The pastor churches often think they want doesn’t exist. God doesn’t produce pastors on an assembly line. God calls the unlikely for this work, so the glory is God’s alone. God has always loved calling the weak and unsuspecting, from the little clan of Israel, to a shepherd boy named David, to an unlikely prophet named Jonah, to a heartbroken widow named Ruth, to a poor teenaged virgin named Mary, to a first-class klutz named Peter. In this work, weakness is not a bad thing at all; in fact, it may be our best friend. Paul writes later in this letter: “…but God said to me, ‘My grace is sufficient for you, for my power is made perfect in weakness’ So, I will boast all the more gladly of my weaknesses, so that the power of Christ may dwell in me…; for whenever I am weak, then I am strong. (2 Corinthians 12)

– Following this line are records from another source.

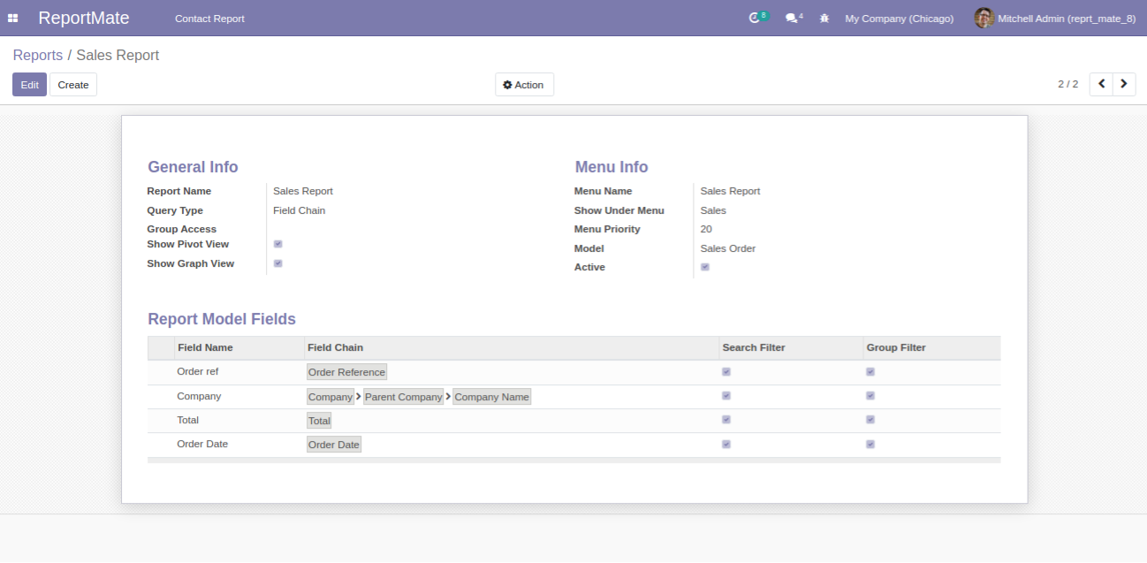Image resolution: width=1147 pixels, height=563 pixels.
Task: Click the Create button
Action: (73, 85)
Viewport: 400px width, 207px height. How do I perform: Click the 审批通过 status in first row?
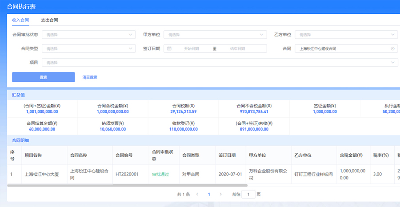[x=160, y=174]
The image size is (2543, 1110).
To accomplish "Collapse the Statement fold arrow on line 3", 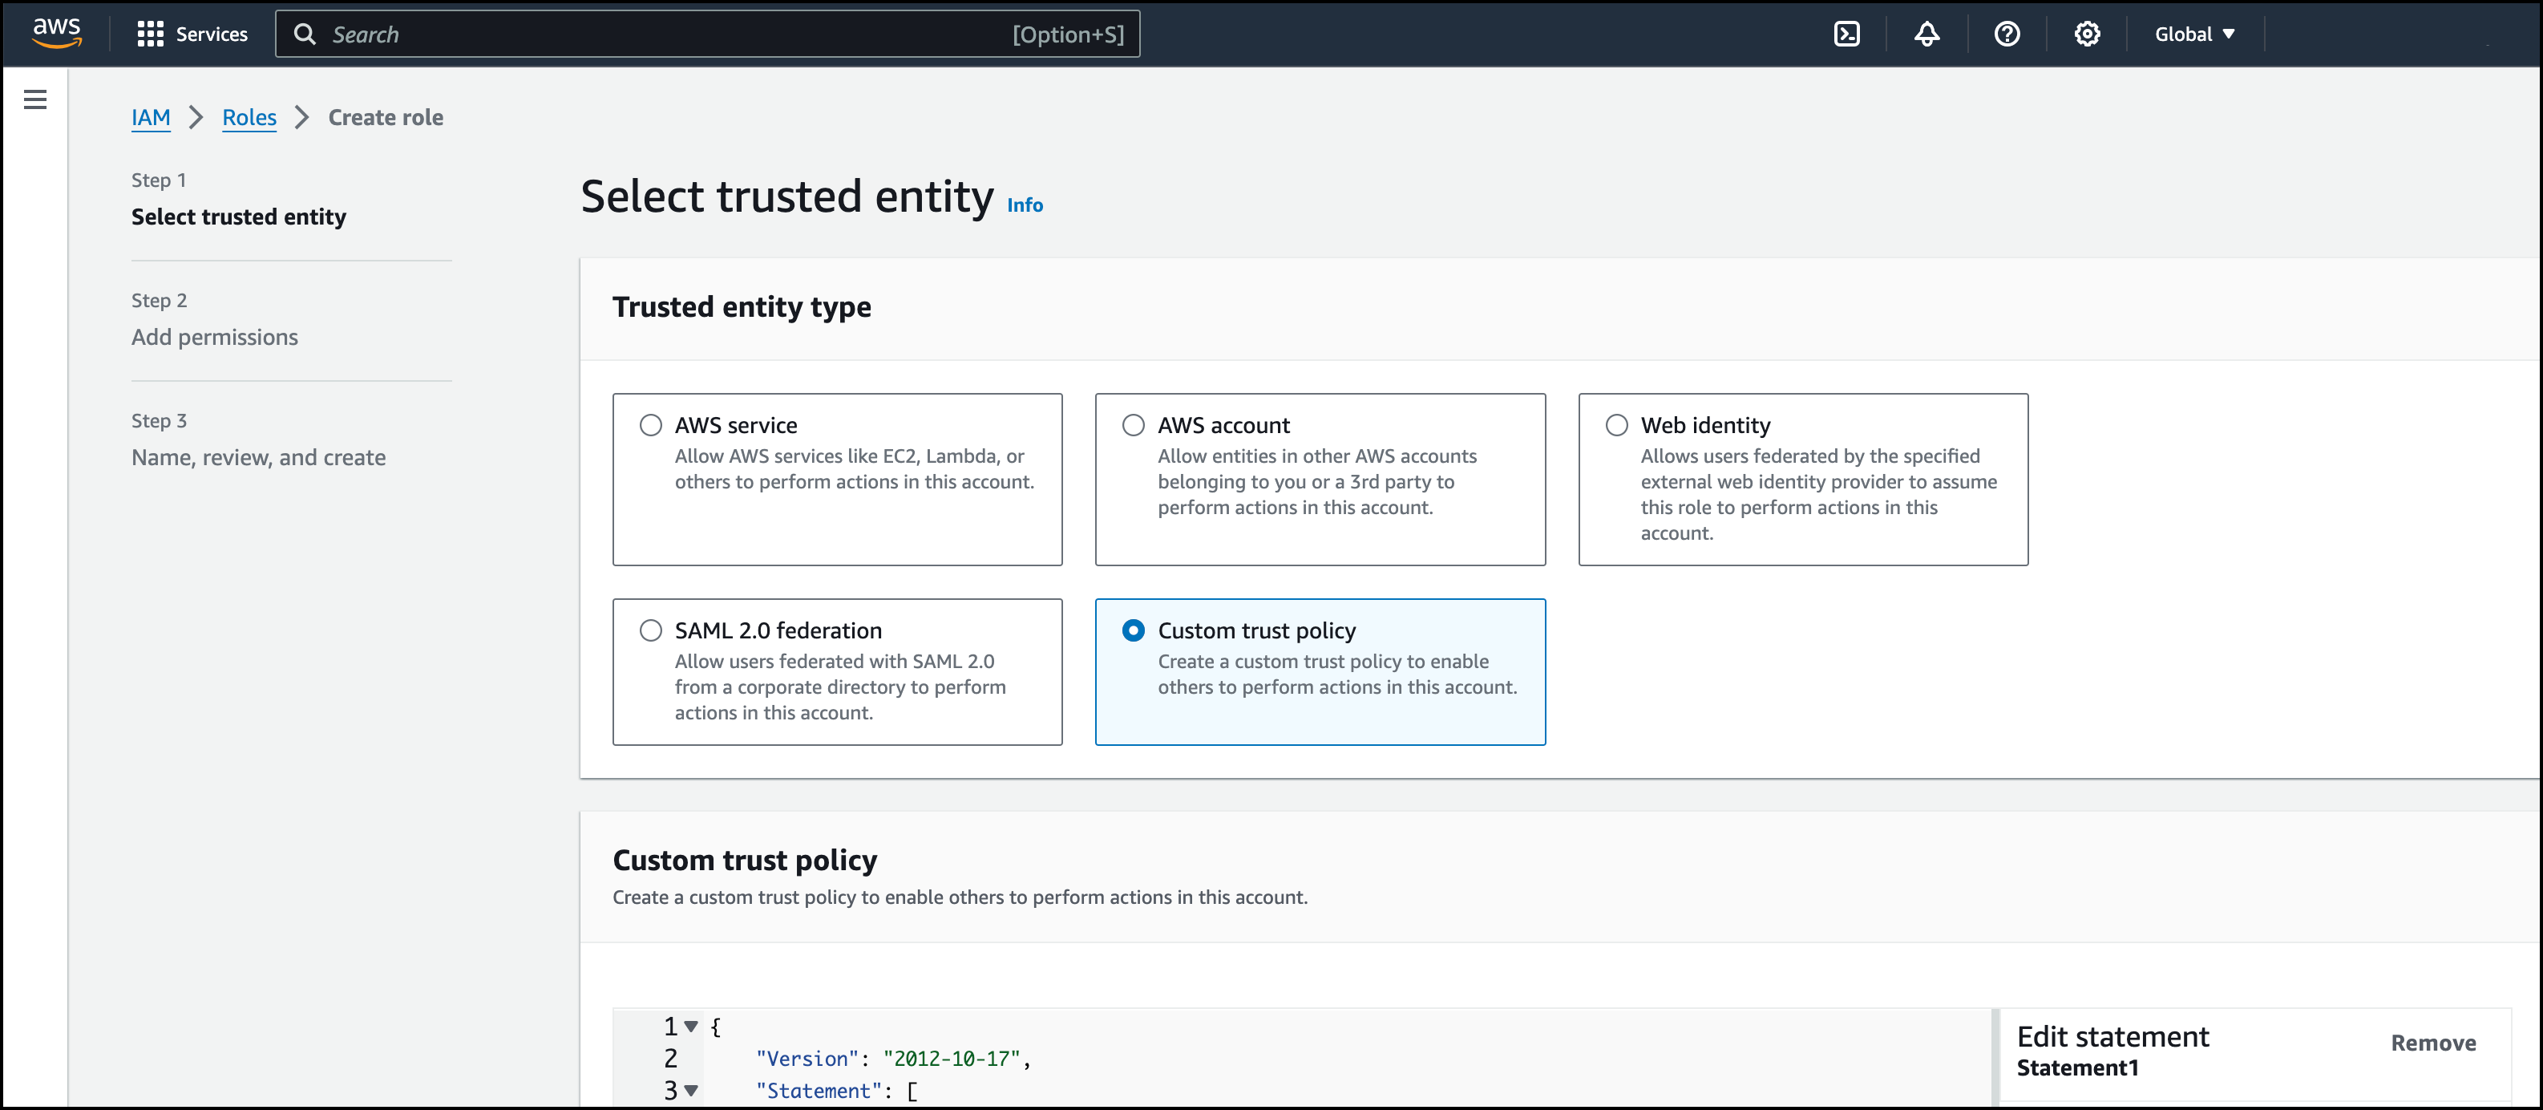I will coord(691,1091).
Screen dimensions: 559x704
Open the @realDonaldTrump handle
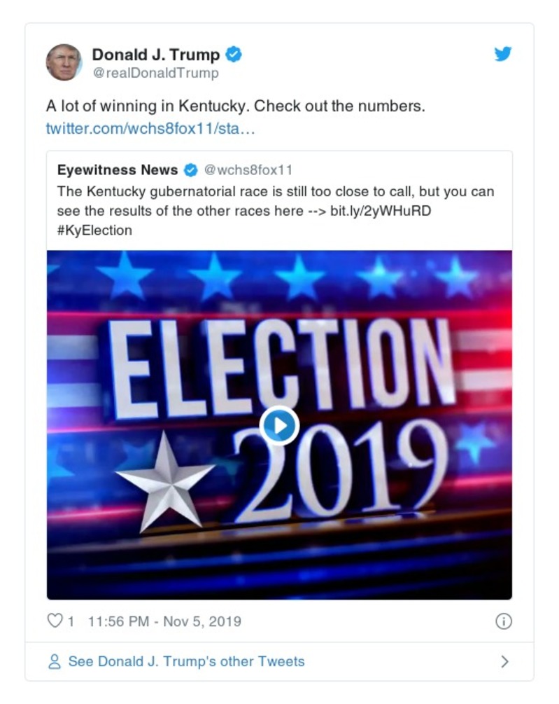tap(155, 73)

I think of Twyla Paris’s haunting refrain from her song, “The Warrior Is a Child”:
“They don’t know that I go running home when I fall down. They don’t know Who picks me up when no one is around. I drop my sword and cry for just a while, ‘Cause deep inside this armor the warrior is a child.” Seasoned pastors understand what Twyla Paris sings. We know our own weakness. “Who is competent for these things?”

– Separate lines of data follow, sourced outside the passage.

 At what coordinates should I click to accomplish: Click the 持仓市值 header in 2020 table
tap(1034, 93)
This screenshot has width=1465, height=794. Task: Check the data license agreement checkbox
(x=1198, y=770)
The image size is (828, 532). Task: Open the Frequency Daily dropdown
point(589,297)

What, then, is Laura to do in this new calling for which she is once well-credentialed and incompetent? The New Testament only uses the English word “pastor” once. Just once. There it gives a bucket list of one item. Just one. Since the New Testament gives only one clear description of what pastors are to do, we should learn this and seek to follow it. “The gifts God gave were that some would be … pastors and teachers, to equip the saints for the work of ministry.” (Ephesians 4:11-13) That’s it. That is the New Testament list for faithful pastoring, “…to equip the saints for the work of ministry.”

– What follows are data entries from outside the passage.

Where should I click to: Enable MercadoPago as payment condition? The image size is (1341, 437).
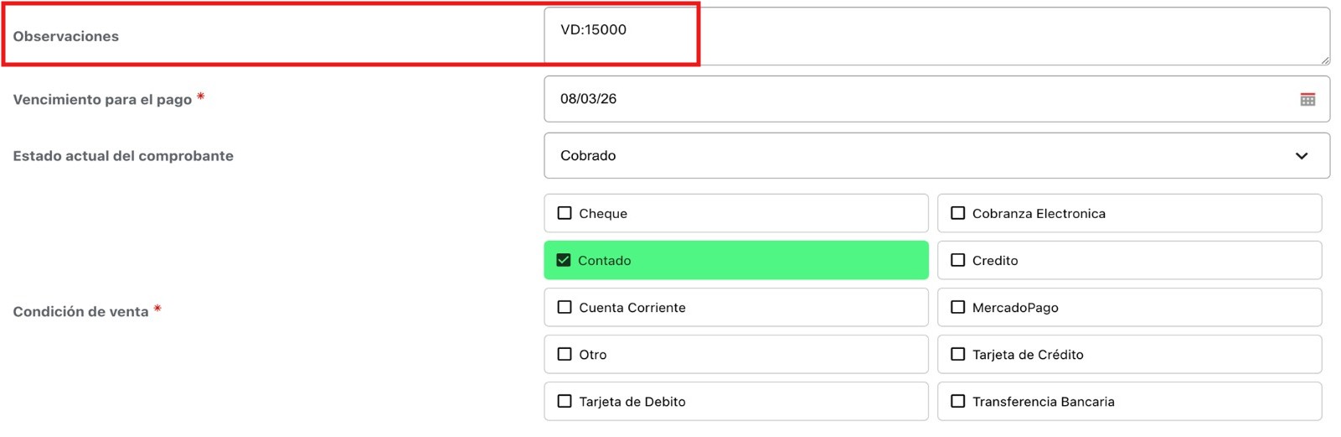pyautogui.click(x=957, y=307)
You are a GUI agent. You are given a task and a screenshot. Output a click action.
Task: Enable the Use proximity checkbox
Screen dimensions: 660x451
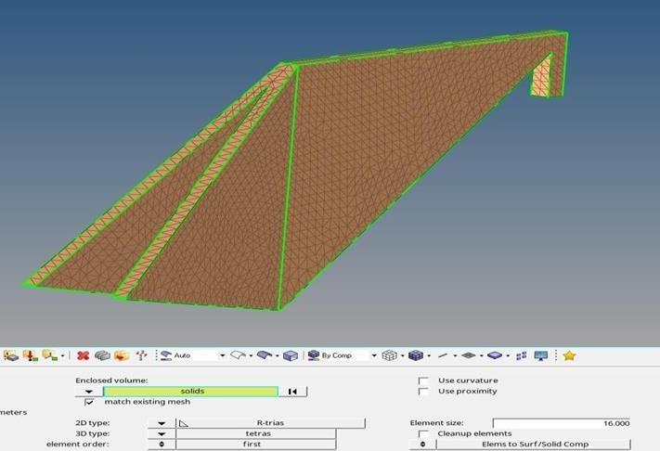(423, 392)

Earlier I quoted Barbara Brown Taylor, a friend to all pastors, when she said, “I knew where God’s fire was burning, but I could not get to it.” That image brings to mind a poem by George MacDonald that I read some years ago and has become a companion on my journey ever since:
Lord, I have laid my heart upon thy altar
But cannot get the wood to burn;
It hardly flares ere it begins to falter
And to the dark return.
Old sap, or night-fallen dew, makes damp the fuel;
In vain my breath would flame provoke;
Yet see-at every poor attempt’s renewal
To thee ascends the smoke!
‘Tis all I have-smoke, failure, foiled endeavor,
Coldness and doubt and palsied lack:
Such as I have I send thee!-perfect Giver,
Send thou thy lightning back.
We are gathered here today to worship the Lord of the Church, to confess our incompetence, and to claim the competence that God gives us—all so that the Church may be the body of Christ God calls and equips it to be. “Such is the confidence that we have through Christ toward God. Not that we are competent of ourselves to claim anything as coming from us; our competence is from God, who has made us competent to be ministers of a new covenant”
All praise, honor, and glory to God alone. Amen.